Paradoxien und Anpassungsbedarf im BVerfGG

Verbot und Ausschluss von der staatlichen Finanzierung auch für Teilorganisationen von Parteien

Die Diskussion um ein Parteiverbot ist begleitet von politischen Bedenken vor allem hinsichtlich eines Scheiterns, das bei einem Antrag gegen die Gesamtpartei zumindest nicht ausgeschlossen werden kann. Möglicherweise kommt es demnächst zu einer Neubewertung bei der Einstufung der Bundespartei durch das Bundesamt für Verfassungsschutz, nicht zuletzt vor dem Hintergrund der ausstehenden Berufungsentscheidung des OVG Münster, die nach der Fortsetzung des Verfahrens in diesem Jahr zu erwarten ist.

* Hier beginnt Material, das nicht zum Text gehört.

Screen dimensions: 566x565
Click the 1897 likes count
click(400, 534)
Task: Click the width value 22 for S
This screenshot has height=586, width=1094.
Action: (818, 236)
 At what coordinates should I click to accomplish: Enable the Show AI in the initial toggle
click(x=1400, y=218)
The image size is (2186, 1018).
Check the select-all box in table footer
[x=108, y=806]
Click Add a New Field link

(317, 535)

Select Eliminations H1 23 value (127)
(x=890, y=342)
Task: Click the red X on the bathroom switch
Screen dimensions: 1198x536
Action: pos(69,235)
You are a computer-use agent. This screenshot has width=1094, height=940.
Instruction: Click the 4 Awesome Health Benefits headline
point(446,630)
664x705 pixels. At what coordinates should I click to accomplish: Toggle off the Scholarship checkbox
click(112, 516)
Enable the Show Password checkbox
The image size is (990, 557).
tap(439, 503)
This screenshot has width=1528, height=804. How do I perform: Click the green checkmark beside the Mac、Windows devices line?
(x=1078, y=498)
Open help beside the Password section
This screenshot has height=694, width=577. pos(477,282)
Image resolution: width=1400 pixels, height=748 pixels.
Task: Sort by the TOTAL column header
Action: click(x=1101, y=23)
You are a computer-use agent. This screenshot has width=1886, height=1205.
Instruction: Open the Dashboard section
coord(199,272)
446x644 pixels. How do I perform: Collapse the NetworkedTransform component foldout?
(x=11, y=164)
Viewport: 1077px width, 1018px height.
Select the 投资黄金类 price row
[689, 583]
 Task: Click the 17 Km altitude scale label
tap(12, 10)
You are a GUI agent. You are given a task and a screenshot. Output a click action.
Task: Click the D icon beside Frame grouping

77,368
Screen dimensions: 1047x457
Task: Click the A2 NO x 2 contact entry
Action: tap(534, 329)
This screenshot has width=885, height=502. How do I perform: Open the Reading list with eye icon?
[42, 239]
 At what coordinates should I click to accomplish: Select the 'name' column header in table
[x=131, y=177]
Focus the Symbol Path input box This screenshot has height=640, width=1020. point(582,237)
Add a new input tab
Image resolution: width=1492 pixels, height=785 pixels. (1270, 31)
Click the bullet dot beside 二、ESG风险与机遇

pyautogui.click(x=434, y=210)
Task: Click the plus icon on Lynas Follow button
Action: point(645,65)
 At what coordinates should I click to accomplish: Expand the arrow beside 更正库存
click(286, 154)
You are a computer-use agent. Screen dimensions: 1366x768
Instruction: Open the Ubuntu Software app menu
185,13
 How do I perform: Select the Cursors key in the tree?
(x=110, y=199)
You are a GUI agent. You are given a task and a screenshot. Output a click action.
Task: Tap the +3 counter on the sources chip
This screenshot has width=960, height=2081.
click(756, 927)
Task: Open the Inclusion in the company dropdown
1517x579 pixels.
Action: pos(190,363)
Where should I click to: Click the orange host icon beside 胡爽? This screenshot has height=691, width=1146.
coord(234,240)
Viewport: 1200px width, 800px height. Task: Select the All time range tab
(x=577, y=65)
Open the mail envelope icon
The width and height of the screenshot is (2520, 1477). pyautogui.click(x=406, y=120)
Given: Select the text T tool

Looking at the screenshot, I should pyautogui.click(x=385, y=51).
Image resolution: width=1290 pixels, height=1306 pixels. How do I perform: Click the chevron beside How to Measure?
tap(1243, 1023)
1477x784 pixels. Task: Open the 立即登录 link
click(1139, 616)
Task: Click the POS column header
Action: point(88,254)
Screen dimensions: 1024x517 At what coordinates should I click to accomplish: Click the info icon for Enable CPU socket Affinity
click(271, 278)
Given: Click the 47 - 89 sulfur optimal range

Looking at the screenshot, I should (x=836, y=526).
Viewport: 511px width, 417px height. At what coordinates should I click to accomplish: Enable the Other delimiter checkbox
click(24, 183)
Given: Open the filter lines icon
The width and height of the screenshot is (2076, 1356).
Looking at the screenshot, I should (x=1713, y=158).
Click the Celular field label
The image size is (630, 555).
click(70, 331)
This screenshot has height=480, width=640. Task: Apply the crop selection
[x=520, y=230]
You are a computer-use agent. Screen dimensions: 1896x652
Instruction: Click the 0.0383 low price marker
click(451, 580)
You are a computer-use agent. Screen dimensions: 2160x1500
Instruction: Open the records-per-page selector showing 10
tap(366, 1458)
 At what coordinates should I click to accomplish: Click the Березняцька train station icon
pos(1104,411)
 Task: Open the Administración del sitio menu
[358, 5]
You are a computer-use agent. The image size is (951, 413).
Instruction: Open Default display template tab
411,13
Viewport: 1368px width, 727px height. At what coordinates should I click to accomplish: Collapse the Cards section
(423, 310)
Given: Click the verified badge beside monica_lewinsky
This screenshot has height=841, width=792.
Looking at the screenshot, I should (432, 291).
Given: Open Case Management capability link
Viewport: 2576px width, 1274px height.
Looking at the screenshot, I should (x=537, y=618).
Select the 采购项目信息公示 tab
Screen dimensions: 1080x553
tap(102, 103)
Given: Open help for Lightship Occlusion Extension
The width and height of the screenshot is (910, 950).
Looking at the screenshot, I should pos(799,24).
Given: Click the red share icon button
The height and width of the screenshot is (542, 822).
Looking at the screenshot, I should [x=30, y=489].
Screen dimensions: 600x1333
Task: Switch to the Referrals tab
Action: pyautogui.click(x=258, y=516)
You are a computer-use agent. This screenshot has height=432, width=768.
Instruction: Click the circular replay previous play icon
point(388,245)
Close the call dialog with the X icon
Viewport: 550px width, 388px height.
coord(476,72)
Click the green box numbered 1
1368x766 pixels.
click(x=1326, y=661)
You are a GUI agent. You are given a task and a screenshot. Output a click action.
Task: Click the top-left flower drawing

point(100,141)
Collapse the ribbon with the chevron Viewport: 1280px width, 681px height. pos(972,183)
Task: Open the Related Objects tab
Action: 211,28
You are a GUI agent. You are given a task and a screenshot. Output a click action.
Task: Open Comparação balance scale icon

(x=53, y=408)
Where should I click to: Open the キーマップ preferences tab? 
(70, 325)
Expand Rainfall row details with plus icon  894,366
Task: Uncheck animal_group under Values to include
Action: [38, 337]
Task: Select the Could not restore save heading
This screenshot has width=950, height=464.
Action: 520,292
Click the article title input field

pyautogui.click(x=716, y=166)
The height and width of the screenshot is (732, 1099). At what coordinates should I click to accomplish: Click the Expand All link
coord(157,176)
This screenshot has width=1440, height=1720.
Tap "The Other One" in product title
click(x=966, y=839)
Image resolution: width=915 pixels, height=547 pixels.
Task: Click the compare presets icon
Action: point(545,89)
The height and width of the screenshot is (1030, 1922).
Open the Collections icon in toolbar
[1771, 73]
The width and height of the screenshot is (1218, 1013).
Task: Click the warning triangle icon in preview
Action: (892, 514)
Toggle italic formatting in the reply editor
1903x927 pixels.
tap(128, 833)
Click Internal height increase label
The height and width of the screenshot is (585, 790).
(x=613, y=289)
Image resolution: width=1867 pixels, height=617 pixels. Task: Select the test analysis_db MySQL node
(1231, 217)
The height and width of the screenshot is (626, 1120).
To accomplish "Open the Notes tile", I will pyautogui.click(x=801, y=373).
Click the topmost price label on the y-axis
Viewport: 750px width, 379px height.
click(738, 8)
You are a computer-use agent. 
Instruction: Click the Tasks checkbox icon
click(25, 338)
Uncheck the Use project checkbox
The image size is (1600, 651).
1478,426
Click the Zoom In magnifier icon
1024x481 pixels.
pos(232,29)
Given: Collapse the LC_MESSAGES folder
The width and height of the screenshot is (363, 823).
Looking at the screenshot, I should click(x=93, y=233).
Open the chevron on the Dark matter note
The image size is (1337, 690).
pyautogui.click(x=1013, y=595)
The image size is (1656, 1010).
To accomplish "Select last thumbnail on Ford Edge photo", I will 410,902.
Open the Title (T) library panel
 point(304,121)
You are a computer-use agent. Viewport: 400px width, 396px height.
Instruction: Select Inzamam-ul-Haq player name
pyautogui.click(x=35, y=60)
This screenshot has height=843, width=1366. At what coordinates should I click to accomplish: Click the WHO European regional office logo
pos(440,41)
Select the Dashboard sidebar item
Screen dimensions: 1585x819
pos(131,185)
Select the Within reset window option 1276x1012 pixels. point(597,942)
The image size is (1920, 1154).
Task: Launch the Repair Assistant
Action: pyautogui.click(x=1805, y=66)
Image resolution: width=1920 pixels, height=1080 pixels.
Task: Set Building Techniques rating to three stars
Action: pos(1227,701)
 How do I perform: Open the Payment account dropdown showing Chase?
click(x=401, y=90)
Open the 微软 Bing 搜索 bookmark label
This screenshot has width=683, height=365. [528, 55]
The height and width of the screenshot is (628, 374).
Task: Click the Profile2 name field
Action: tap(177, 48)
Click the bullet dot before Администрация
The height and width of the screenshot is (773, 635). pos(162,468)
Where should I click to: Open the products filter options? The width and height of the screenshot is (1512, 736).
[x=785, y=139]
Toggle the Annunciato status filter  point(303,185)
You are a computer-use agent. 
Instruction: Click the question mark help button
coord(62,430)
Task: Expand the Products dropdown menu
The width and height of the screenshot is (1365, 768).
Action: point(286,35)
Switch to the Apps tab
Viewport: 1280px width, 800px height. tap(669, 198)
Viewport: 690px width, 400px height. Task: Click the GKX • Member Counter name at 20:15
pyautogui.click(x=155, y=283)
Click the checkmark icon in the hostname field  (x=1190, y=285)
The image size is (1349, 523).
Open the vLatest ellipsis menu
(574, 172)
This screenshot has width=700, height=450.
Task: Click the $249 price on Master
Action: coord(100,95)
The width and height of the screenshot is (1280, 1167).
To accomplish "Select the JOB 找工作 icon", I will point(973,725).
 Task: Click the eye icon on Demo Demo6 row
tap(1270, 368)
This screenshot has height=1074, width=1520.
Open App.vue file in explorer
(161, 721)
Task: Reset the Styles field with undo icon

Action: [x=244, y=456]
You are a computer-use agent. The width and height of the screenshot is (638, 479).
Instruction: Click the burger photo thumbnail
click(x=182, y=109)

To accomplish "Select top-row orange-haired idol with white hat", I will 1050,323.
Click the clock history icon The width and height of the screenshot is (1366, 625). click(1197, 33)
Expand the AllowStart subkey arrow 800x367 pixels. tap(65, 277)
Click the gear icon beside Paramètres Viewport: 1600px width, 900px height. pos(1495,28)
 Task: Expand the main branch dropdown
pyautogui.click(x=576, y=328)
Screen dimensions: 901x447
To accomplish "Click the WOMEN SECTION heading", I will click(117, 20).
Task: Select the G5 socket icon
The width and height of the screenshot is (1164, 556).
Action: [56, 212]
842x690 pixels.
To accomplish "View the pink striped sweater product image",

Gefestigt ist nur, dass sich die Einstufung der AfD-Landesverbände als „gesichert rechtsextremistisch“ durch die Landesverfassungsschutzbehörden bislang ausdrücklich nur auf die Teilorganisationen in Thüringen, Sachsen und Sachsen-Anhalt bezieht. Bereits wenige Anpassungen im BVerfGG sollten es ermöglichen, dass ein Verbotsantrag auch hinsichtlich der Teilorganisation einer Partei und dieser auch von einer Landesregierung gestellt werden kann.1) Dasselbe gilt für den Ausschluss von der staatlichen Finanzierung von Teilorganisationen.

Paradoxien im BVerfGG

Die überwiegend einfachrechtlich in den §§ 43 ff. BVerfGG erfolgte Ausgestaltung sowohl des Parteiverbots als auch des Ausschlusses von der staatlichen Parteienfinanzierung führt zu gewissen Paradoxien der wehrhaften Demokratie im einfachen Recht. Denn einerseits dürfte bei den AfD-Landesverbänden in Thüringen, Sachsen und Sachsen-Anhalt angesichts ihrer Einstufung als „gesichert rechtsextremistisch“ von hinreichenden Erkenntnissen über ihre Verfassungsfeindlichkeit auszugehen sein. In Anbetracht ihrer Umfragewerte sowie der bereits bestehenden Präsenz in den Landtagen dürfte auch die vom BVerfG geforderte „Potentialität“ (BVerfGE 144, 20 (224 f.) u.a. über den „Einflusskanal“ Bundesrat möglich erscheinen. Die Dominanz des lediglich formal aufgelösten sog. „Flügels“ gerade in Thüringen und die angestrebte Regierungsbeteiligung in den Ländern Thüringen, Sachsen und Brandenburg – mindestens aber das Erreichen einer Sperrminorität in Bezug auf Verfassungsänderungen – lassen erwarten, dass die Potentialitätsstufe nach den Landtagswahlen im Herbst 2024 bezogen auf die Wirkmöglichkeiten der dortigen Landesverbände überschritten wird. Andererseits sperrt das einfache Recht – nämlich das in Ausfüllung von Art. 21 Abs. 5 GG in den §§ 43 ff. entsprechende Regelungen treffende BVerfGG – hingegen de lege lata eine Antragstellung durch die Verfassungsorgane der betroffenen Länder, vor allem die jeweilige Landesregierung. Denn selbst wenn es einen entsprechenden politischen Willen zur Antragstellung gäbe, könnte eine Landesregierung mangels Antragsberechtigung derzeit keinen Verbots- oder Finanzierungsausschlussantrag bezüglich eines AfD-Landesverbands an das BVerfG stellen, ohne bereits an dieser zentralen Zulässigkeitsvoraussetzung zu scheitern. Antragsberechtigt ist eine Landesregierung nach § 43 Abs. 2 BVerfGG nämlich nur dann, wenn sich der Antrag gegen eine Partei richtet, deren Organisation sich auf das Gebiet ihres Landes beschränkt. Die Antragsberechtigung einer Landesregierung ist deshalb derzeit nur gegeben, wenn die jeweilige Partei ausschließlich im jeweiligen Land existiert und es somit sowohl an einer Präsenz in anderen Ländern als auch an einer Gesamtorganisation im Bund fehlt.2)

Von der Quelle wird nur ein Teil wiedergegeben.